Al Duce no le gustaba el ciclismo. Demasiado afeminado para él, con esas piernas largas y depiladas, esos culotes ridículamente cortos que dejaban ver demasiada piel, y esos rostros morenos, curtidos por el sol, que tanto le recordaban el campesino que nunca quiso ser. Y ya si le hablaban del Giro de Italia se echaba directamente a temblar… cómo podría él, que era ejemplo máximo de virilidad, de potencia, de masculinidad (también claro, no, no sonría usted, en lo sexual), cómo podría él, decíamos, admirar una prueba que distingue al mejor de entre todos con una prenda de un color tan ridículo, tan cursi, como el rosa. Una carrera de maricones, eso es lo que fue el Giro para Mussolini, que solamente tenía ojos para la prenda rosa, sin fijarse en las capas de barro que cubrían rostro y cuerpo de los ciclistas. Esa obsesión del Duce por la masculinidad, esa obcecación en parecer siempre el más macho de entre los machos merece un estudio freudiano…

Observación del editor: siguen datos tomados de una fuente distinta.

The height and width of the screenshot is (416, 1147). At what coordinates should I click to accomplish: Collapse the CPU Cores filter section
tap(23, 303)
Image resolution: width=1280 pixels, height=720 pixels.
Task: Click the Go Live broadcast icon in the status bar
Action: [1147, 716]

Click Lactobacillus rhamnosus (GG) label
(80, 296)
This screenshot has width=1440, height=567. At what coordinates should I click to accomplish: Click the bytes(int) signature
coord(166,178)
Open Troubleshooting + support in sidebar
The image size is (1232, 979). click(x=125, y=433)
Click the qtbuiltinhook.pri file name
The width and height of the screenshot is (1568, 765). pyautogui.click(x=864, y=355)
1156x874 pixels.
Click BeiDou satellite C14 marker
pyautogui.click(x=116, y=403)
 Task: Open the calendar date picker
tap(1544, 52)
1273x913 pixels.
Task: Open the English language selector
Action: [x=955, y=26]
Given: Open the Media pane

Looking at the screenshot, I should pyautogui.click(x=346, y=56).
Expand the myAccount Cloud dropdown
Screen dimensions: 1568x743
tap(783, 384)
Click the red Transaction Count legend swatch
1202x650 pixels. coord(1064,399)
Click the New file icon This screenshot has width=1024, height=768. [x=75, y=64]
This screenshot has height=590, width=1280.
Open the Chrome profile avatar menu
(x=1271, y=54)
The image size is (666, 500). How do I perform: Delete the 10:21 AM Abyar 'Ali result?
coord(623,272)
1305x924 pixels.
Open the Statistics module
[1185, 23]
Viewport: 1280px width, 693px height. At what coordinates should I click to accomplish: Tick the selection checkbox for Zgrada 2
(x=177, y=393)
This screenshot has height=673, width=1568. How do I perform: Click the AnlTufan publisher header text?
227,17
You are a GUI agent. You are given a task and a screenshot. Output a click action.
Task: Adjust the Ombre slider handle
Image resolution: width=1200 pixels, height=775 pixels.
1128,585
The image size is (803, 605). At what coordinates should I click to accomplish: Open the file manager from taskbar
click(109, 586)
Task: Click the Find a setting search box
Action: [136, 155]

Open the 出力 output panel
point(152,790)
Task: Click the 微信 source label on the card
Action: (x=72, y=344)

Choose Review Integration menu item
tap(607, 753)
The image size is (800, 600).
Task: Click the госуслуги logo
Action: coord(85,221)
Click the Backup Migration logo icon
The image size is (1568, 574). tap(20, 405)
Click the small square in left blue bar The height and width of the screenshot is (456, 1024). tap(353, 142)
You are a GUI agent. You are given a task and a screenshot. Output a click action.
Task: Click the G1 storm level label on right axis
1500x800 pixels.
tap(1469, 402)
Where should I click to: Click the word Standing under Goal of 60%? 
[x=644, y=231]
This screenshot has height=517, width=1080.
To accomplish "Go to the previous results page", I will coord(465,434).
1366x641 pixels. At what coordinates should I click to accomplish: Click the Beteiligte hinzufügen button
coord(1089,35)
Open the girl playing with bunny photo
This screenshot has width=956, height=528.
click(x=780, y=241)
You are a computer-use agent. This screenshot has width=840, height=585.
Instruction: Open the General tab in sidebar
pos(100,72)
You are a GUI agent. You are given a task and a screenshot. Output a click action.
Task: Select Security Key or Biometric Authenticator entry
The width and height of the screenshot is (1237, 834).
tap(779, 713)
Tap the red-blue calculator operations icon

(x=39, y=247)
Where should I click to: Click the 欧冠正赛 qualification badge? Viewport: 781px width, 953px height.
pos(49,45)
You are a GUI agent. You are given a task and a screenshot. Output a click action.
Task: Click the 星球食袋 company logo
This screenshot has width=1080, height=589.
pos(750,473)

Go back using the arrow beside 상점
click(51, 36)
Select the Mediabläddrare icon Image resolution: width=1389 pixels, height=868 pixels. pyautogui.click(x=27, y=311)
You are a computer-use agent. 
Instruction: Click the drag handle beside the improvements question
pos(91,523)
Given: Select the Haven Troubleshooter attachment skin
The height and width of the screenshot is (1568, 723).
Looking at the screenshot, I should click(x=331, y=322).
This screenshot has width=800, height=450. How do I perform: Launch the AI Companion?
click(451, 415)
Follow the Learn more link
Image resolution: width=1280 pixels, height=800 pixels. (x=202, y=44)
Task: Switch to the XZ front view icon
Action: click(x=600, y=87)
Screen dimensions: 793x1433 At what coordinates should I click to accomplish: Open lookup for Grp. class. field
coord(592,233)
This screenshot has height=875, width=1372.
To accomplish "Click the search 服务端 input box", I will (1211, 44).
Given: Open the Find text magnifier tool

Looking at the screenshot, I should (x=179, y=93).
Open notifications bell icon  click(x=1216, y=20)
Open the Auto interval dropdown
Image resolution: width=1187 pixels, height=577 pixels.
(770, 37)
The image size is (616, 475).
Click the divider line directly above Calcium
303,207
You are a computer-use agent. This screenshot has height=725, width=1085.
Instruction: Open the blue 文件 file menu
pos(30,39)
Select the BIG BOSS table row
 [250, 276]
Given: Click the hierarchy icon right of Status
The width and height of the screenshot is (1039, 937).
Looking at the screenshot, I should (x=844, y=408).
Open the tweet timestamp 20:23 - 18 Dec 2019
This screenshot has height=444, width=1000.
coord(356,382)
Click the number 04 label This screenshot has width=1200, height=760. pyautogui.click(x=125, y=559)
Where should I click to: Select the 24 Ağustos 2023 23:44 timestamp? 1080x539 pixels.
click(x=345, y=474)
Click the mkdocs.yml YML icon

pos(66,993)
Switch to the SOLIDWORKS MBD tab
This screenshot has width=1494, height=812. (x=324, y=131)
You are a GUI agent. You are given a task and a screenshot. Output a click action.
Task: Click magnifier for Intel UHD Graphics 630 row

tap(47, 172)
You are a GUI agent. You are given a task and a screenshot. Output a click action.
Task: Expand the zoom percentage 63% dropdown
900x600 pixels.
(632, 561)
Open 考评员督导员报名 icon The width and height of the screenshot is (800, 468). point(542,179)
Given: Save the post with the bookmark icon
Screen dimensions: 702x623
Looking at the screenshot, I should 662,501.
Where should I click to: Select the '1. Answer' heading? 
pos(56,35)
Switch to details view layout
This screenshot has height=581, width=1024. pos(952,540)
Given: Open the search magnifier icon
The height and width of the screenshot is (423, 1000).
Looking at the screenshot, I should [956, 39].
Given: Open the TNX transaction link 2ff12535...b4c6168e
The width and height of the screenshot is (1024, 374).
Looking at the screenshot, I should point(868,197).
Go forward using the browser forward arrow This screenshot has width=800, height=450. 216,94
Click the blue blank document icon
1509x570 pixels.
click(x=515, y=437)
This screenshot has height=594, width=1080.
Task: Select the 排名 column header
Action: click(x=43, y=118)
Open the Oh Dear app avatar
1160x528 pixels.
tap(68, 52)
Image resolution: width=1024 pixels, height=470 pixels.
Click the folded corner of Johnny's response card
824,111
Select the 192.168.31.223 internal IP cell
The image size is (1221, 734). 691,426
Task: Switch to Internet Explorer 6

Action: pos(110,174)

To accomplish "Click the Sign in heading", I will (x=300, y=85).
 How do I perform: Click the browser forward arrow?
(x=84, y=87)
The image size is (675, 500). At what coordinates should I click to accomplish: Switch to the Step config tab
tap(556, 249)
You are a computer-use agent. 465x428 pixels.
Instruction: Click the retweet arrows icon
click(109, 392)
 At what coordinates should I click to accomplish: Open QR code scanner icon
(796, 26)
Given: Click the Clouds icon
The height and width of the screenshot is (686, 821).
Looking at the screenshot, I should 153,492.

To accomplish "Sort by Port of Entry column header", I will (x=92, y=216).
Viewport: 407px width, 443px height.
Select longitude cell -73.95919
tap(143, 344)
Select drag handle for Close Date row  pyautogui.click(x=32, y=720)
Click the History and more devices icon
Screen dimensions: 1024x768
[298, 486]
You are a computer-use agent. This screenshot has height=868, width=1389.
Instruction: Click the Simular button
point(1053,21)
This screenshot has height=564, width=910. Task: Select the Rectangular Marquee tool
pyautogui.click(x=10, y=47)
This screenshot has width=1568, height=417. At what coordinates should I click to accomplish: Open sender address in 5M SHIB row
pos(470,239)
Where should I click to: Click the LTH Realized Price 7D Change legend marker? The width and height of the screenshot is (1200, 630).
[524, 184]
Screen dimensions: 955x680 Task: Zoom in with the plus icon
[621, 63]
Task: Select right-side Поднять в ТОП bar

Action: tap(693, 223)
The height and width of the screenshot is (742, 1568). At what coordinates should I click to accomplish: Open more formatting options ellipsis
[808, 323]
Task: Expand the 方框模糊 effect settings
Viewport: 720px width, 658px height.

Por eso a Benito no le gustaba el ciclismo, y apenas se le fotografió jamás subido en una bicicleta. Y eso pese a que, como todos los dictadores, era el mejor deportista de su país (el inefable ugandés Idi Amin corría cien metros en 9,70 segundos… dicen). No, Mussolini era más de fútbol, de boxeo, de deportes del motor, esas ideas tan futuristas del progreso, el ruido y la guerra. Marinetti, ya saben.
Con todo, las dos ruedas alcanzan tal popularidad que los popes del régimen vieron ahí una oportunidad inmejorable de exportar la imagen del italiano vencedor al extranjero. Y la vieron en la figura de Gino Bartali. Lo que ocurrió llegará más adelante, oigan…
Así pues la relación entre Italia, el ciclismo y la política viene de lejos, y aparece establecida ya desde los albores del siglo XX. El país que respira ciclismo es, también, el país que siente ciclismo, el que puede encontrar en el ciclismo los valores considerados oportunos por el gobierno de turno. Y esto es algo que marcará de forma dramática a quienes serán los protagonistas de nuestra epopeya. Relatos, pequeños y grandes, que acaban conformando esa espesa tela de araña que conocemos como Historia Europea.
1Nota del editor: Publicado en español como Los forzados de la carretera. Tour de Francia 1924 por Melusina, 2009.